> Dataset entries
########################################

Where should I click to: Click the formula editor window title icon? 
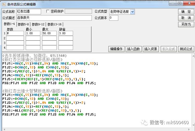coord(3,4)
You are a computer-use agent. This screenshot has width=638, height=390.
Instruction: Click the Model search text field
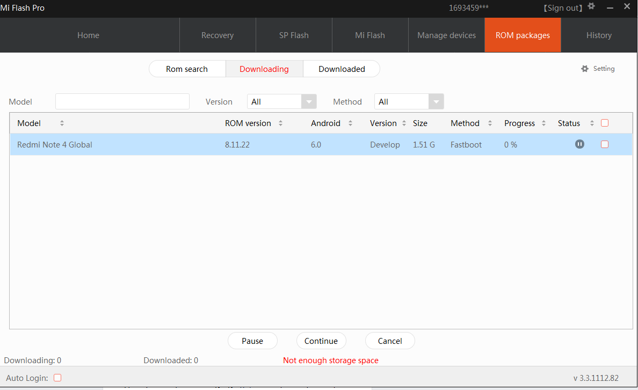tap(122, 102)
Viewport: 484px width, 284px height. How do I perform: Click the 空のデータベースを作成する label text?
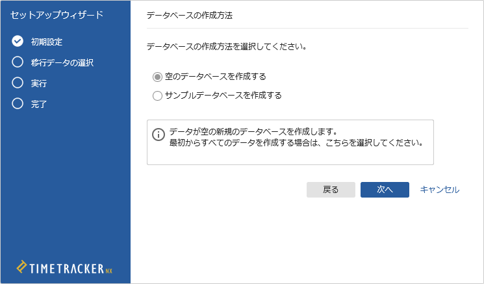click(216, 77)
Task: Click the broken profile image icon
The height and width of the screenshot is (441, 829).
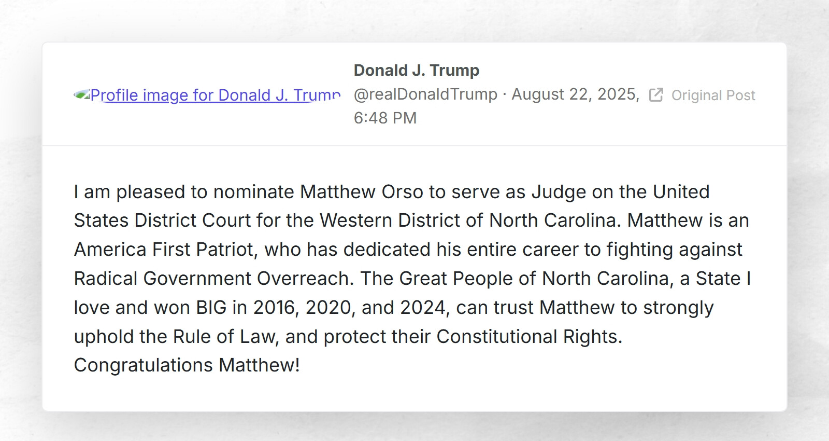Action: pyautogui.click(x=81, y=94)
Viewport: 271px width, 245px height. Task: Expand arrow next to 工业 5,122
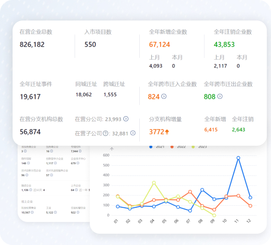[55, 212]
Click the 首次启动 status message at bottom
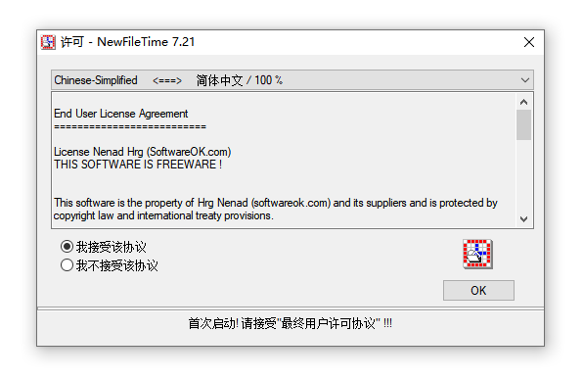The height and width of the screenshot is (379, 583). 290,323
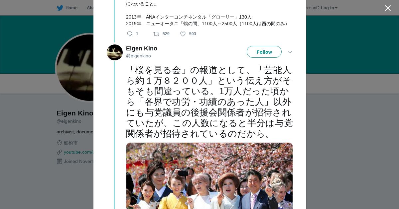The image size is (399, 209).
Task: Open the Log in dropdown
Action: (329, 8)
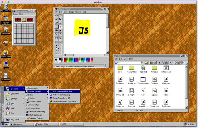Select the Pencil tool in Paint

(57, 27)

########################################

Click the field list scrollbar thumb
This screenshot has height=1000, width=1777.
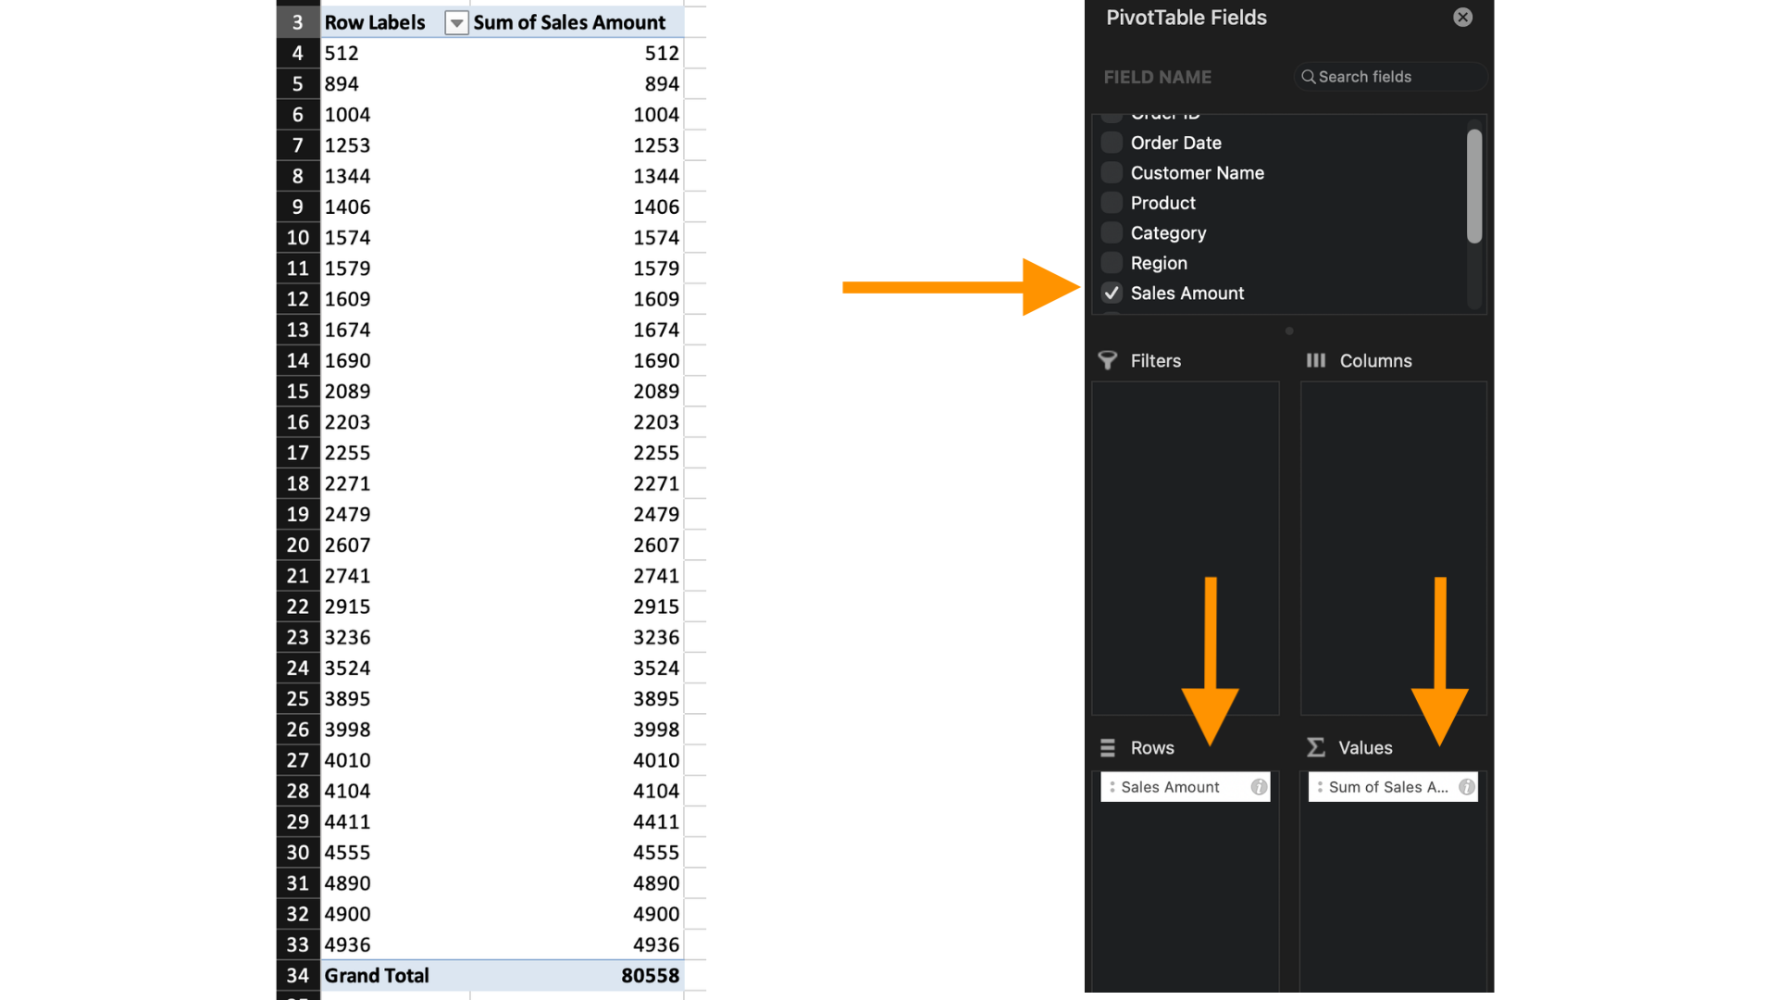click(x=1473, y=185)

########################################

> Exercise instructions
Can you copy out the rows above word for word, from the line containing "Where should I" through the line containing "click(216, 77)", and leave out the pictures?

> Answer to this task
Where should I click to: Click the formula editor window title icon? 
coord(3,4)
You are a computer-use agent. This screenshot has width=638, height=390.
Instruction: Click the Model search text field
tap(122, 102)
Viewport: 484px width, 284px height. How do I perform: Click the 空のデータベースを作成する label text?
click(216, 77)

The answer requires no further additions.